Polly Morland was clearing her late mother’s house when she found a battered paperback fallen behind the family bookshelf. Opening it, she was astonished to see reproduced in it an old photograph of the remote, wooded valley in which she lives. The book was A Fortunate Man, John Berger’s classic 1967 account of a country doctor working in the same valley more than half a century earlier. This chance discovery led Morland to the remarkable doctor who serves that valley community today, a woman whose own medical vocation was inspired by reading the very same book as a teenager.
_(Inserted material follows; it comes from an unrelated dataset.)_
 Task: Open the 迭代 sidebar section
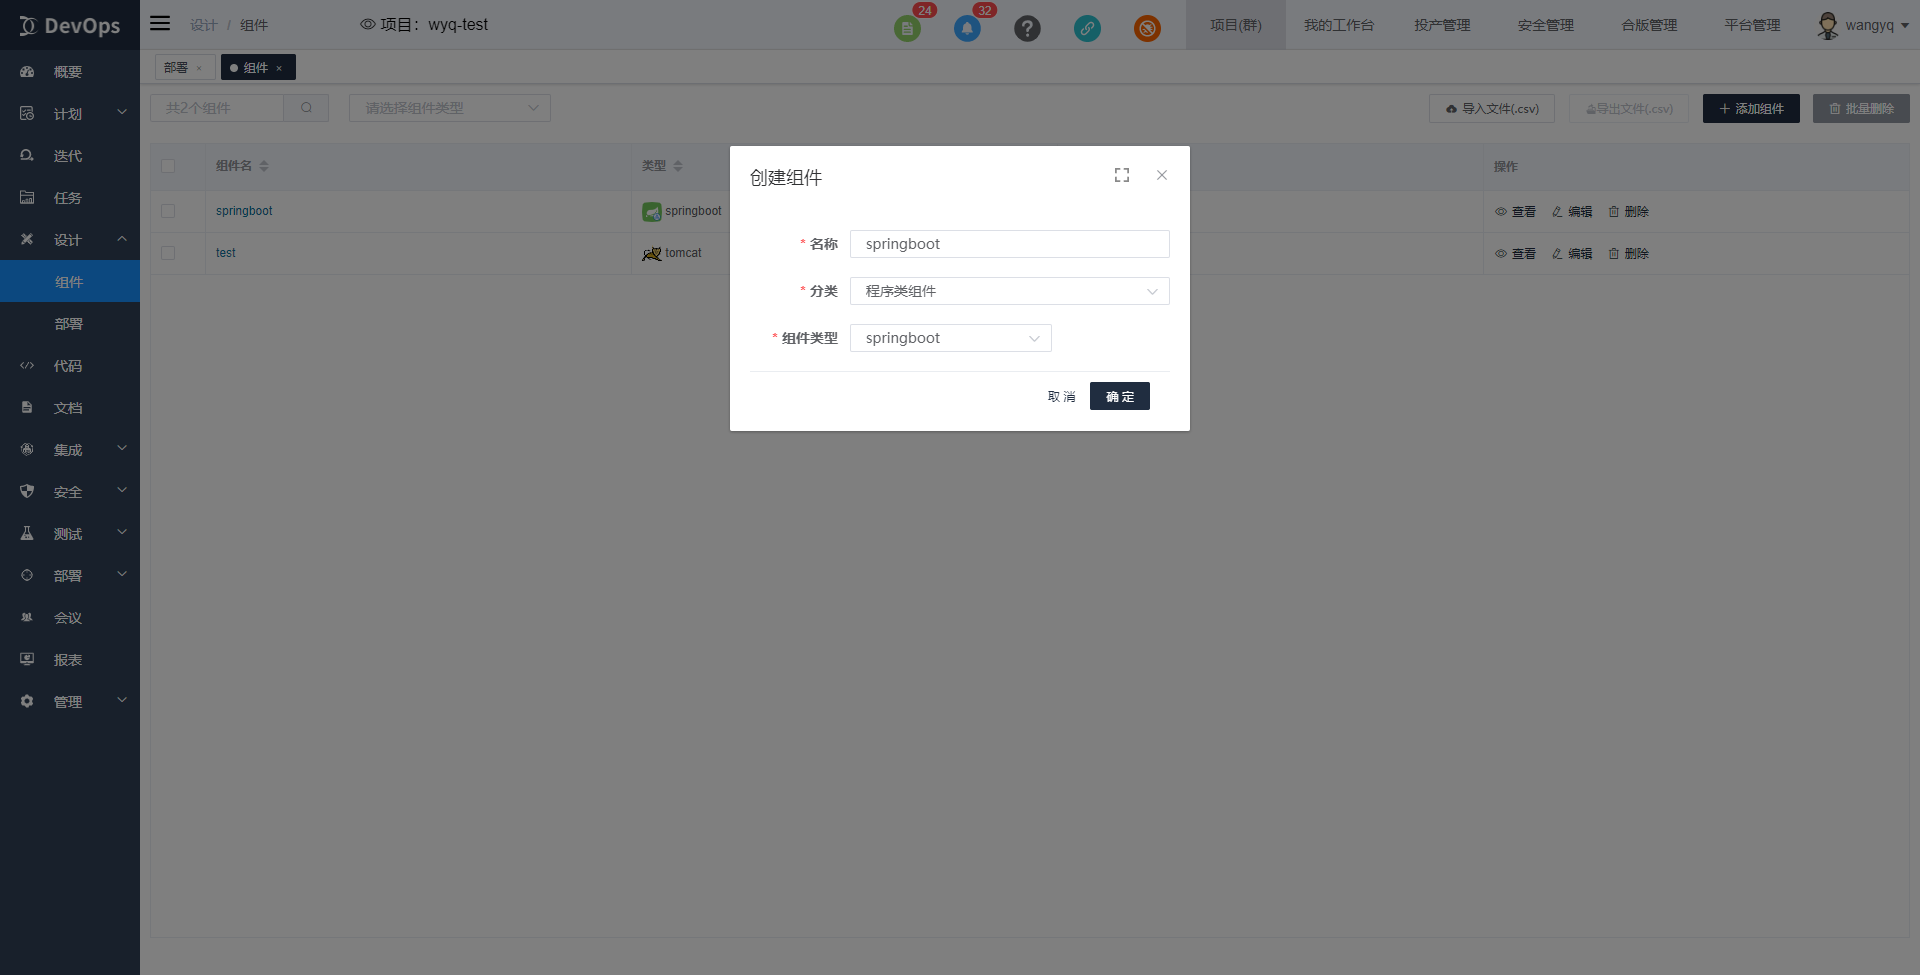point(67,156)
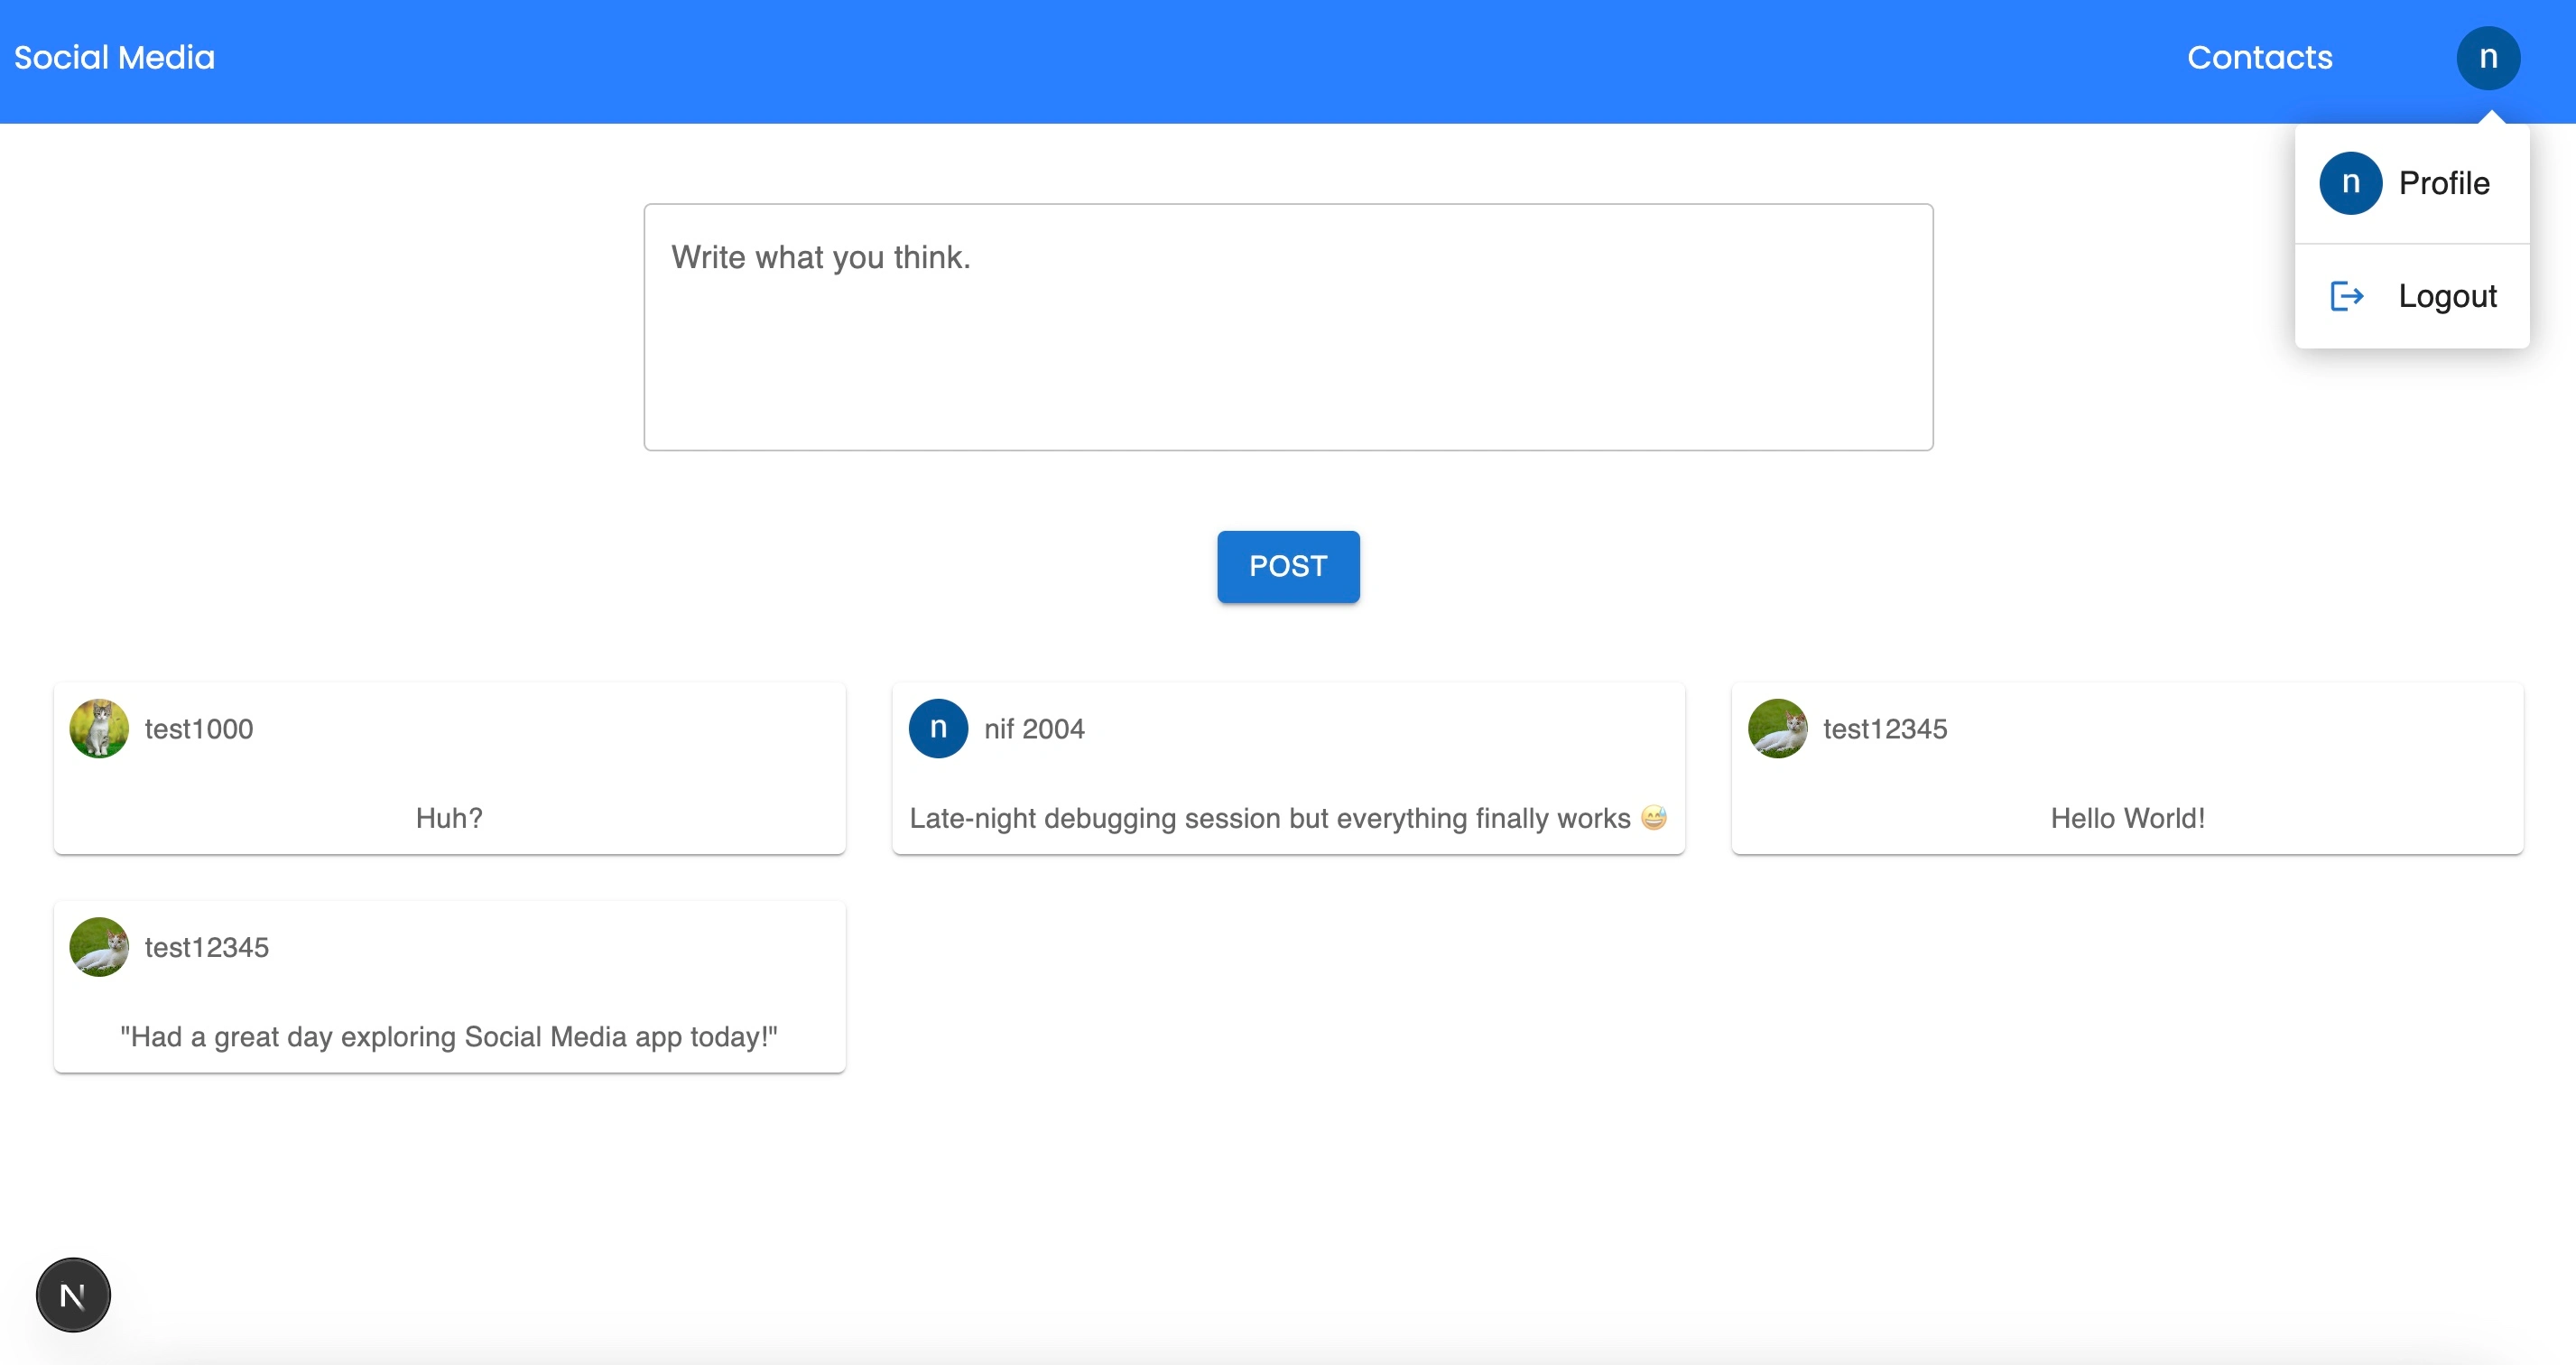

A Fortunate Woman tells her compelling story, and how the tale of the old doctor has threaded through her own life in magical ways. Working within a community she loves, she is a rarity in contemporary medicine: a modern doctor who knows her patients inside out, the lives of this ancient, wild place entwined with her own.
Revisiting Berger’s story after half a century of seismic change, both in our society and in the ways in which medicine is practiced, A Fortunate Woman sheds light on what it means to be a doctor in today’s complex and challenging world. Interweaving the doctor’s story with those of her patients, reflecting on the relationship between landscape and community, and upon the wider role of medicine in society, a unique portrait of a twenty-first century family doctor emerges.
Polly Morland is a writer and documentary maker. She worked for fifteen years in television, producing and directing documentaries for the BBC, Channel 4 and Discovery. She is a regular contributor to newspapers and magazines and is the Royal Literary Fund Fellow in the School of Journalism, Media & Culture at Cardiff University. She is the author of several books, including
The Society of Timid Souls: Or, How to Be Brave, which won the Guardian First Book Award and was a Sunday Times Book of the Year.